A part of me is incredibly pleased that these women can say that.

And yes, they still had to fight. Sports teams, amenities, all of the things we share now didn’t come easily to them, but I’m glad that jumping in a bit later in the game seems to have meant our women didn’t face the same degree of malice others faced in the rights movement.

It’s a bitter-sweet realization, especially for a campus that identifies so strongly with activism.

And it doesn’t change how proud we should be of these women, who showed us that a couple hundred years of tradition is still a breakable wall.

Raucous singing took over Low Library’s entrance hall at one point during CCW30 as 30 years of CC women began to belt Columbia’s anthems as one (though not all in one key).

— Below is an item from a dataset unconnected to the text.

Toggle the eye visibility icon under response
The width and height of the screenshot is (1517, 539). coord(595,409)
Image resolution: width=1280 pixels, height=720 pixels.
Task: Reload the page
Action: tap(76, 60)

The thing is, these women are not just remarkable for taking their place as the first class of women in CC history. These women are remarkable because they have created a lasting community. They still reach out with open arms to support the Columbia College sisters that came after them.

Within a day after the event, I was receiving emails about grabbing coffee and getting feedback (“How can we continue to support the women of Columbia College?”), and suddenly it was like I stepped into the alley behind the Leaky Cauldron and pressed the right brick.

This is the point where the lesson of the day comes into play:

Honestly, until CCW30 opened my eyes, the place I felt most comfortable as myself, as a woman, was sitting with my friends in Diana, adopting Barnard culture. I didn’t actively seek out “fuckboy” free CC or try to build a place for the women around me; why would I need to? There was one next door.

The 30th anniversary of women in Columbia College has changed that for me. I recognize that I can’t continue to step away from the spot these women opened up for me in Columbia’s halls. I can love the safety of having a haven of strong, independent women down the street (SO: Jennifer Kaplan), but I can also work to maintain the same thing here in CC. More than maintaining that space, I can work to improve it.

The first class of women in Columbia College didn’t stop their efforts just because the doors opened or because there was a precedence that allowed them basic human rights. Deans not slut-shaming them from podiums didn’t mean they would stop before making themselves Deans as well— they kept reaching: they appealed to have time on the sports fields, getting up for 5 a.m. practices when Baker was always already booked, they set up an alumni network that remains active in our lives with events like CCW30, and they brought us to the point where we could fight for things like free tampons and pads (though to be quite honest, I’m still crossing my fingers for Always Infinity to appear [with the wings]).

Right now they’re out in the world fighting for women as well. Lilly Burns (CC’09) of Jax Media produces “Broad City,” revolutionizing the portrayal of women in the media. When was the last time you heard someone on a male-dominated network break the period-talk taboo to do anything but suggest that women are incapable of handling emotions during “their time of the month,” after all? Instead, Lilly Burn’s work is fresh and honest, breaking those unspoken barriers.

 

She is not the only one.

I am including a link below to the Alumni Association’s list of speakers from the CCW30 event in the hope that they help you think about who you want to be, understand what CCW30 was, and understand why this 30th Anniversary is so important.

https://www.college.columbia.edu/alumni/events/ccw30/speakers

Take this summer to think about who you want to be in the coming year, and what doors you want to be remembered for opening.